====== Dataset extract
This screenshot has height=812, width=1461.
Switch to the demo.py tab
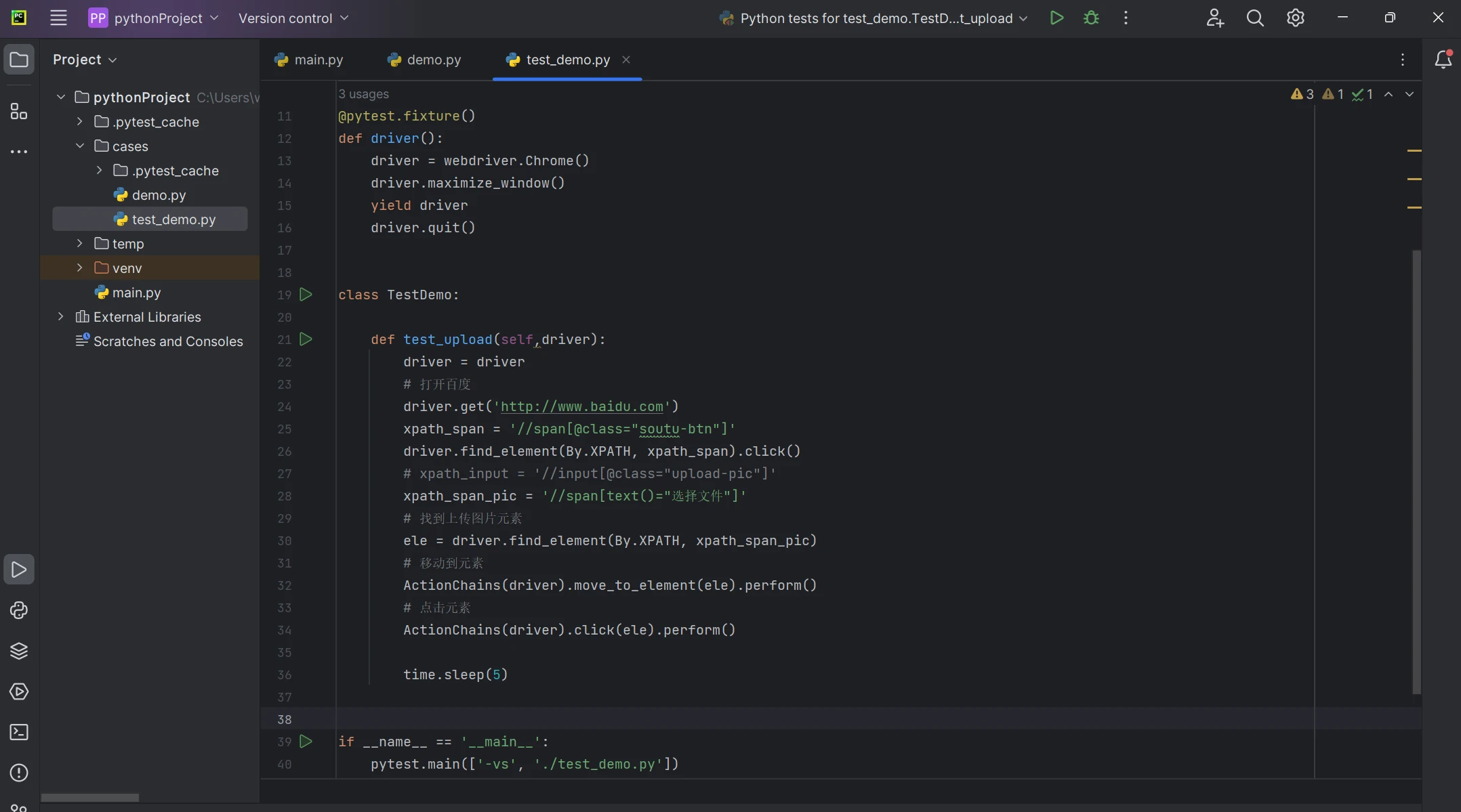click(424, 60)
============
====== Dataset extract
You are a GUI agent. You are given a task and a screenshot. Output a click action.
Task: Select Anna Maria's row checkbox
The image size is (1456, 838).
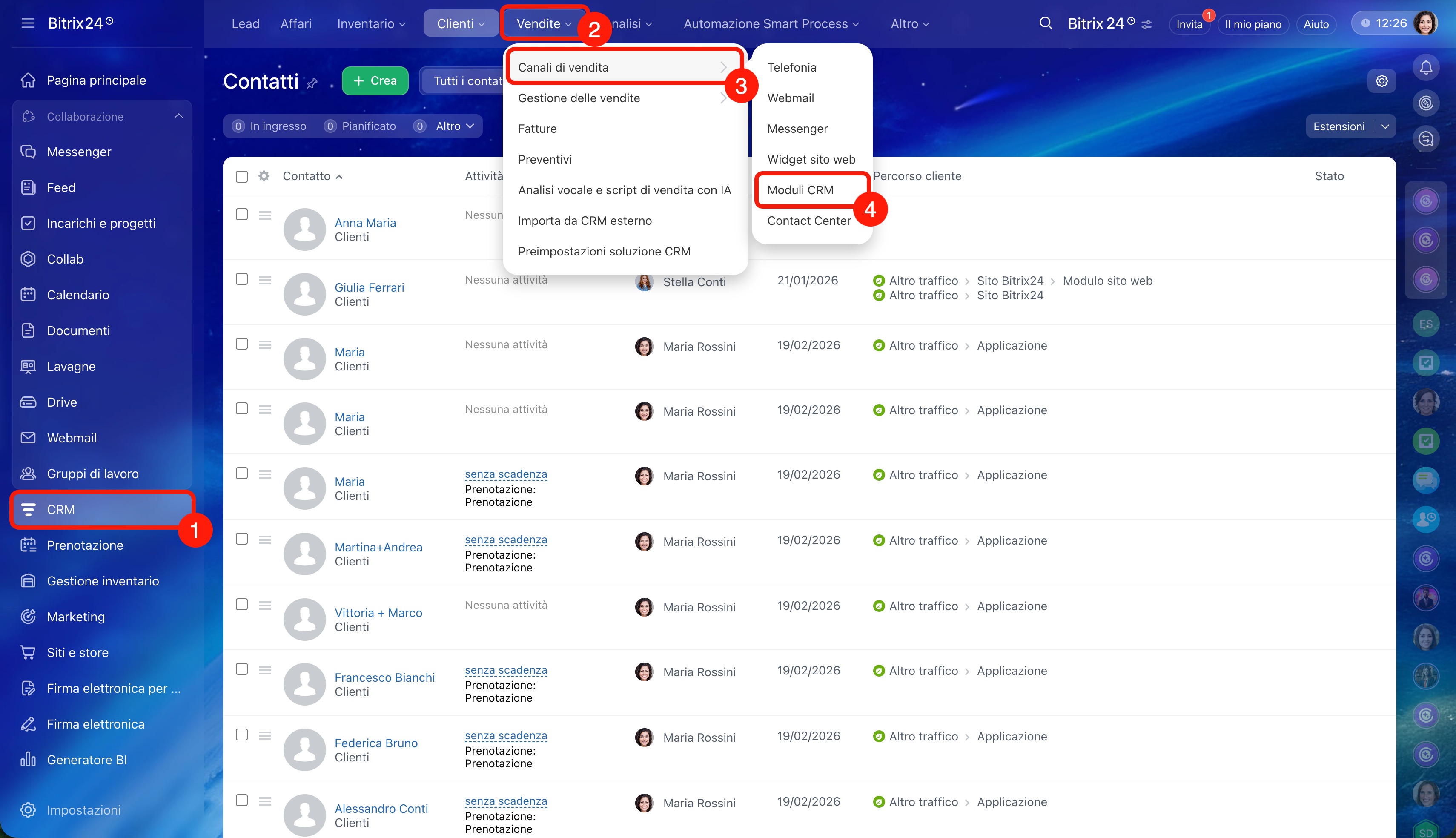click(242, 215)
============
▶ Directions: Above are some records; copy each line there that contains "screenshot".

▶ Exercise response:
This screenshot has height=812, width=1461.
You are a GUI agent. You are given a task and a screenshot. Output a click action.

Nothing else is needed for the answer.